**Extract to read**
=======
Thursday, September 25, 2014

Why We Shouldn't Stop Innovating on Email

innovate-email-cloud-wordsThis is the part where I tell you how bleak it is to be an email marketer.


Crowded Inboxes. New ways to filter. Tougher deliverability standards. These are all reminders that anyone who's sent a marketing email in the last decade doesn't really need.


We all know the story. Good email marketing is tough and getting tougher -- but tough could be just the environment we need to motivate a change. 


Email isn't what it used to be. But isn't that a good thing? 


The most fundamental and important characteristic of the modern web is its ability to evolve. In an outstanding article, The Atlantic's Alex Madrigal reminds us: Email was a news feed; now we have Twitter. Email was a way to send documents; now we have Dropbox. Email was the primary form of communication online; now we have ... well, everything. 


But the displacement of these original purposes doesn't displace email as a whole.  Can you imagine if we were all still using Twitter to report out what we had for lunch?  


Channels evolve because the way we use them evolves. One necessitates the other. What fascinates me about today's disdain for email marketing is that we've recognized and driven innovation in almost every other communication channel -- except email. 


Maybe we should shoot the messenger.


More than 100 billion marketing emails are sent per day. And the truth is, today's 100 billion marketing emails don't look all that different from yesterday's 100 billion. Or the 100 billion marketers sent the year before that. 


Email is a vehicle. It sends and receives; it edits and links; it is, at the end of the day, a collection of bites and pixels. The problem isn't email -- the problem is that, as the consumer uses of email have evolved, marketing uses of email have stayed the same.


Let's look for a minute at three major things that have changed about email marketing.


1) 51% of emails are now opened on-the-go.


My colleagues and I have written a lot about making sure your emails resolve properly on mobile devices through responsive email templates and the right font sizes. But what about an email message strategy that also adapts to the email reader on the go?


We know, for instance that people who open email on their phones are far more action-oriented than their desktop counterparts. What about using a personalization engine, like the one found in HubSpot, to automatically alter the content of landing page based on whether the recipient clicked through to it from her phone or desktop? That's getting warmer.


2) Personalization is everywhere.


While we're on the topic of personalization, let's push it a bit further. From customized movie recommendations to tailored Google search, today's buyers have grown accustomed to media that adapts around their behavior. The first attempt at personalization in email was using a contact database to address someone by their first name in an email body. This was a step forward, but prone to errors -- and, in truth, it was more of a clever parlor trick than a true innovation. To innovate on email personalization, we need to consider what would make a meaningful difference for recipients.


We should be using data from all of marketing channels, not just email, to better understand an email recipient's interests or timetable for purchase. Integrating your marketing channels with a single contact database can help you get that 360-degree-view of a prospect, lead, or customer. Combine that with a good personalization strategy, and you'll start to get into some interesting space with the way you can tailor email messages.    


3) Inboxes are helping recipients sift through their email.
=======
**To-do list**
• 1. Transcribe the stretch of the email marketing post from "Maybe we should" through "about email marketing.".
• 2. Summarize the email marketing post in two sentences.
• 3. Resume the email marketing post after its final line.

(Records)
=======
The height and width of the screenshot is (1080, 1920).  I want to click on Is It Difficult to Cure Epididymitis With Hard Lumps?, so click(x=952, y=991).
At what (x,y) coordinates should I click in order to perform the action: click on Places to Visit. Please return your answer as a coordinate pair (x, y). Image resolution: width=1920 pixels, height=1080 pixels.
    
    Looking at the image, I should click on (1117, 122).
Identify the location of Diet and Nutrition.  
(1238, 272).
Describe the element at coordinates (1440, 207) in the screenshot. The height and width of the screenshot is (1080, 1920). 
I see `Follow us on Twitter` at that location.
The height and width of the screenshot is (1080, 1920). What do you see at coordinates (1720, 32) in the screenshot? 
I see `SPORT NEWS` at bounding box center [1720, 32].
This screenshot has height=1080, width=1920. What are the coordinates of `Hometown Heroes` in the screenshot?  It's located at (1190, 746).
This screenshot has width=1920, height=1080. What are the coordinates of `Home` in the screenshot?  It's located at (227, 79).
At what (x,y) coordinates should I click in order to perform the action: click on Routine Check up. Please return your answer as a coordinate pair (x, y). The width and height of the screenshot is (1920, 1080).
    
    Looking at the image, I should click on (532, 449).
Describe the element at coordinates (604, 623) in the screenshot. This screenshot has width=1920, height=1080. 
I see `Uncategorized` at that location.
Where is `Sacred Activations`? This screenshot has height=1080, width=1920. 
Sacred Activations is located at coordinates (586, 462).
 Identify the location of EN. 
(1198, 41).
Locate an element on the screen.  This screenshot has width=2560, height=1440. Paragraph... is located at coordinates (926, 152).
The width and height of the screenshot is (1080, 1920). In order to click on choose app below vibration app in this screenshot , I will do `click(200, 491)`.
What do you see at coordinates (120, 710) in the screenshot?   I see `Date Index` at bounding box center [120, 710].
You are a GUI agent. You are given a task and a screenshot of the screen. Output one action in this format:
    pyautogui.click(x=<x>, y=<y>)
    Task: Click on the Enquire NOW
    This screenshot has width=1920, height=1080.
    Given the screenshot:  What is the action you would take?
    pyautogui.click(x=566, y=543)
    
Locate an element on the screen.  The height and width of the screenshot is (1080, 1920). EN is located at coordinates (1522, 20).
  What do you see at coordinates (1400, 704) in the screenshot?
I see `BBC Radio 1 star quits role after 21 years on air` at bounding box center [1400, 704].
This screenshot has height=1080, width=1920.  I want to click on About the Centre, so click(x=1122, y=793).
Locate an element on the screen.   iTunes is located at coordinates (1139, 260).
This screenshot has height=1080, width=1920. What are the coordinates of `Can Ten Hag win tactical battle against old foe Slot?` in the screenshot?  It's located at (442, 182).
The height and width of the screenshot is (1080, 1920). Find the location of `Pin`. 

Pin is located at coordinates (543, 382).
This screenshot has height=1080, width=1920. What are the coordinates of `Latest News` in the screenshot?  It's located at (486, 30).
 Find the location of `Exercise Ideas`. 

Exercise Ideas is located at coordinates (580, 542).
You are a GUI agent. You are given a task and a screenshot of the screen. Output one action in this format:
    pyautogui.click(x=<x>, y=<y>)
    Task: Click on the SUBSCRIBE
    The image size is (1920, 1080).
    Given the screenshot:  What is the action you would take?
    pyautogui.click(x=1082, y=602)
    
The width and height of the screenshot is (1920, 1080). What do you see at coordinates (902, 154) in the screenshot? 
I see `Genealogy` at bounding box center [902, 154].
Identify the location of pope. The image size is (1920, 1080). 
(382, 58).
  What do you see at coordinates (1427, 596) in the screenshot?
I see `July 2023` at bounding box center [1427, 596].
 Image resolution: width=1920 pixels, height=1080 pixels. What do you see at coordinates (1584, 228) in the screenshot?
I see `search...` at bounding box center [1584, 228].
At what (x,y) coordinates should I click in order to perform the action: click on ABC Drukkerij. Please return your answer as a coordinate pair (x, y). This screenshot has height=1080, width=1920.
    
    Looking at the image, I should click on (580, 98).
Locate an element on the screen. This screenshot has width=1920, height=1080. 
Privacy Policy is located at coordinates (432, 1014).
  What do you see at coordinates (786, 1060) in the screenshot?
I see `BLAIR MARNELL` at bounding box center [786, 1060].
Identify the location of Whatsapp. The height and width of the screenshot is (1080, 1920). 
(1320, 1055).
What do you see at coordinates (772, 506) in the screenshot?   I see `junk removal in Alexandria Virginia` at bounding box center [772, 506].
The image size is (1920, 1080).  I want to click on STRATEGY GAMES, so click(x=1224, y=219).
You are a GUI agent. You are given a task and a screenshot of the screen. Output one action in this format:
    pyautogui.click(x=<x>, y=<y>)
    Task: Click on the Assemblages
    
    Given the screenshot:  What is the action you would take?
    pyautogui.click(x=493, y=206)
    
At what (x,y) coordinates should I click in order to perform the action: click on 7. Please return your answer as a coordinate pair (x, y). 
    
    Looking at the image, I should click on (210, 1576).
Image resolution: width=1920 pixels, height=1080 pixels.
=======
**Answers given**
• 1.
Maybe we should shoot the messenger.


More than 100 billion marketing emails are sent per day. And the truth is, today's 100 billion marketing emails don't look all that different from yesterday's 100 billion. Or the 100 billion marketers sent the year before that. 


Email is a vehicle. It sends and receives; it edits and links; it is, at the end of the day, a collection of bites and pixels. The problem isn't email -- the problem is that, as the consumer uses of email have evolved, marketing uses of email have stayed the same.


Let's look for a minute at three major things that have changed about email marketing.

• 2. The post argues that consumer uses of email have evolved while marketing uses of email have stayed the same, even though marketers have driven innovation in almost every other communication channel. It points to changes such as 51% of emails now being opened on the go and personalization being everywhere, and it proposes adapting messages to mobile readers and using data from all marketing channels to tailor emails.

• 3.
Earlier this month, Twitter announced that it will start employing an algorithm similar to the one found on the Facebook News Feed to surface more relevant content for each user. Gmail has already instituted inbox tabs, and it's not hard to imagine this sort of assisted filtering extending to other inbox clients in the future.


So the question is: How do you innovate when relegated to a sub-folder? One way is to make sure your subject lines are intriguing and actionable every single time. Beyond that, though, we should also work to understand the mindset people are in when filtering through marketing emails.  Do they set marketing emails aside to go through in one fell swoop later? If so, can you make the most of that time and mindset? Google thinks that people browsing marketing emails may behave similarly to people window shopping or flipping through content, and so it has begun to experiment with displaying marketing emails in Pinterest-style boards for browsing.


If inboxes are using these kind of optimizers, marketers should follow suit. Think about the role subject lines and visuals play in your marketing emails. Do some research to find your ideal send time. I don't mean research industry benchmarks or general guidelines -- research the send times that work best specifically for your company's emails. (HubSpot customers, we just built this in for you). Research your own customers to help determine what kind of content catches their eye when they scan rows of marketing email. See if you can sit with them and observe their behavior when browsing email content. 


What we have here is an opportunity for true reinvention.


Almost no one actually thinks that email is dead. In fact, in our hot-off-the-press 2014 State of Inbound Marketing report80% of marketers report that email has become a more important lead source over the last six months.


But worst than death is falling prey to a sentiment that email marketing has become stale, and that the only way to "do" email is to approach it in the same way we always have. That's a fate that does none of us any good. We innovate on content all the time -- we build incredibly impressive homepages; we create art out of 6-second videos. Why not email?


Email's best days are still to come. As Madrigal writes, "Email is actually a tremendous, decentralized, open platform on which new, innovative things can and have been built."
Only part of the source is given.